Publications

Publication details [#64276]

Publication type
Article in book
Publication language
English
Place, Publisher
John Benjamins

Annotation

Pragmatics has been oriented, from its philosophical origins (Austin 1962; Grice 1975), in a direction which has made truth-conditional meaning either part of the semantic meaning (Gazdar 1979), or placed it outside the scope of pragmatics. Austin cogently argued against the “descriptive illusion,” presenting an assay of the classical philosophical description of meaning (sense and reference) as “the act of ‘saying something’,” corresponding to what he calls the locutionary act (Austin 1962: 94), whereas the main meaning part of an utterance would be captured by the illocutionary act. Gazdar, an emblematic defender of a formal approach to pragmatics, popularized its scope by means of his famous compare: “PRAGMATICS = MEANING – TRUTH CONDITIONS” (Gazdar 1979: 2). This general contract about the lockout of truth-conditional meaning from the scope of pragmatics has been taken as a common hypothesis of the evolutions of pragmatics following Grice (Gazdar 1979; Horn 1984, 1989), with as its chief research field implicatures, and more specifically generalized conversational implicatures, even if things are less simple when one looks at Levinson’s (2000) method to generalized conversational implicatures, as debated in Huang (2014).This labour partition between semantics (truth-conditional meaning) and pragmatics (non-truth-conditional meaning) has clearly been obelized since the publication of Relevance by Sperber and Wilson (1986), who presented a notion between what is said (in the Gricean sense) and what is implicated, that is, what is explicated (explicature). As such, an explicature is the evolution of the logical form of the utterance, in other words, the full proposition taking truth-values as the result of an inferential and pragmatic process.

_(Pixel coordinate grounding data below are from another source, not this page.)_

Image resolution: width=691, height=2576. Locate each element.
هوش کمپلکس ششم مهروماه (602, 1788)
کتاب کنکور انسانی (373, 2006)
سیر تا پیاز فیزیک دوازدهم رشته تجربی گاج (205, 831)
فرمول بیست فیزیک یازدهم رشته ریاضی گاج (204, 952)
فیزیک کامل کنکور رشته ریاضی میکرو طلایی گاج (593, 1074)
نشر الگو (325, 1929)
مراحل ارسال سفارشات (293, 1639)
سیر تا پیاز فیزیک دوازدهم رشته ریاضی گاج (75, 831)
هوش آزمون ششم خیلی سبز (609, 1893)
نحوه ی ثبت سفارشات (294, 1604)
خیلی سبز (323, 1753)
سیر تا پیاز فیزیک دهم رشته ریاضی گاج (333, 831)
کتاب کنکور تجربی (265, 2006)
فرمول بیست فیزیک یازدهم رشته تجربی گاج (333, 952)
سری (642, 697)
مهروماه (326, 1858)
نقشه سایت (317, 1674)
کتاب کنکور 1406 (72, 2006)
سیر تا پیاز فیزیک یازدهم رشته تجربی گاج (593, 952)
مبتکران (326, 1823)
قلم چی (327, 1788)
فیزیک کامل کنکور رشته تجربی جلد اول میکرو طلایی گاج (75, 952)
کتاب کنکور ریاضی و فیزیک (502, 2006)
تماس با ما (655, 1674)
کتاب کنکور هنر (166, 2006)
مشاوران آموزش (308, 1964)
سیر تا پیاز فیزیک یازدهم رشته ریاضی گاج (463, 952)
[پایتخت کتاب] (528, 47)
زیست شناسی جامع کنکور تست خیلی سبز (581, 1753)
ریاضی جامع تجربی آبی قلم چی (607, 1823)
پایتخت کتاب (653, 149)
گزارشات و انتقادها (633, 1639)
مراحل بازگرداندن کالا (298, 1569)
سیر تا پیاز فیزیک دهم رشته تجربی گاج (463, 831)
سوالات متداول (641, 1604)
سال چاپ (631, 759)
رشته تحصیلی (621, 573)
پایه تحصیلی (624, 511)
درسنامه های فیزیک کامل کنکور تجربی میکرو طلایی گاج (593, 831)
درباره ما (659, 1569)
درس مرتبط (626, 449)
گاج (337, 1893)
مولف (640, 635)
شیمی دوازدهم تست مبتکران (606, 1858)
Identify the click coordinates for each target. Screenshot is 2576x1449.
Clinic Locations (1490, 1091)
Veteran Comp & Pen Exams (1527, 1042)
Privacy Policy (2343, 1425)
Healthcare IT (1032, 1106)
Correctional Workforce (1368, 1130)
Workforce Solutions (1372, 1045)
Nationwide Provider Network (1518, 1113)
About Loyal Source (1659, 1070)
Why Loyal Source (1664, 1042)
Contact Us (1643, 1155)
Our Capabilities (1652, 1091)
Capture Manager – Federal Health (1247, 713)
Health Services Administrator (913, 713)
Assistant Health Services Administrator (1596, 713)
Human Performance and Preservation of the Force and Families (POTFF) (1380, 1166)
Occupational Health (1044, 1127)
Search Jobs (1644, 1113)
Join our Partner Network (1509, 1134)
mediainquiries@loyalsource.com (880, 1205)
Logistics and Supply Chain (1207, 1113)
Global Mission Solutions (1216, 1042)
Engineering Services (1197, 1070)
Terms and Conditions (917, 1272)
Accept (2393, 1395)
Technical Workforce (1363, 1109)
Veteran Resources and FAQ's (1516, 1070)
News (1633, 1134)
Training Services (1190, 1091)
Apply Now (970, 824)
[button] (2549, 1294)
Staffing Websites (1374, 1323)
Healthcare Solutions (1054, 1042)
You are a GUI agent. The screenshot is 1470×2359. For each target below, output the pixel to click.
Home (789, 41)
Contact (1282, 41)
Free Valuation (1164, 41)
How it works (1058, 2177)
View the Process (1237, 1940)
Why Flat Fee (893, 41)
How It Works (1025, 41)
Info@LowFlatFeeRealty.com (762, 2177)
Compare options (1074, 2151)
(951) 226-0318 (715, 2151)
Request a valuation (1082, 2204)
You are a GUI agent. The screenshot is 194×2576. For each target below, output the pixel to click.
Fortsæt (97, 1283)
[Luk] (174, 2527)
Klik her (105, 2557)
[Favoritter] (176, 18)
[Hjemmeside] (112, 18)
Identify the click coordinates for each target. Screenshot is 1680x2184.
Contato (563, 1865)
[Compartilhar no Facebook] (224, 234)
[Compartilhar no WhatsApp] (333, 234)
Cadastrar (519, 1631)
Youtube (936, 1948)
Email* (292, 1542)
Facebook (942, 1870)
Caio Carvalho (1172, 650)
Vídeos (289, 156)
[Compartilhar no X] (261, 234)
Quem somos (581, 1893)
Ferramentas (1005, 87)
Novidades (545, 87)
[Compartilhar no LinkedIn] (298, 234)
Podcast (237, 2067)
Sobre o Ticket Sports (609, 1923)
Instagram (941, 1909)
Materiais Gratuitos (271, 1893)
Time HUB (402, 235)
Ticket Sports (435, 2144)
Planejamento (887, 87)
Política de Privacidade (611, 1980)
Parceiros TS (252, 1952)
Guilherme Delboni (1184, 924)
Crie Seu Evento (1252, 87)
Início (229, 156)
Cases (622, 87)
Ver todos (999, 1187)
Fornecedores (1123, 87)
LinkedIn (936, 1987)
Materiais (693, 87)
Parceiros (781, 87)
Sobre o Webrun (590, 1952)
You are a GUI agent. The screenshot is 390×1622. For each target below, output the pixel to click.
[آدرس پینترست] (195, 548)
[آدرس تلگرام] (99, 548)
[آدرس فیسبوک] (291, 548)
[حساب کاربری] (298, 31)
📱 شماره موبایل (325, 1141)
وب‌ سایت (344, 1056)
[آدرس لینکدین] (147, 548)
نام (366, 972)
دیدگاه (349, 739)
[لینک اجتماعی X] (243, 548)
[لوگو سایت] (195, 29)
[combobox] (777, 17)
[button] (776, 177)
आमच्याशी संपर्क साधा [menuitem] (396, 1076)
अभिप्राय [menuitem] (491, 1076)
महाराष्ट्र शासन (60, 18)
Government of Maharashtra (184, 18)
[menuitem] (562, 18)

This novel version of pragmatic meaning has occasioned full-grown pragmatic accounts, e.g. Carston (2002), who gave convincing arguments about the nature and function of explicit meaning. In parallel, but with other empirical and theoretical arguments, Recanati (2010) presented a version of what truth-conditional pragmatics could be by discerning two types of pragmatic processes: primary ones which are mandatory, and secondary ones which are optional.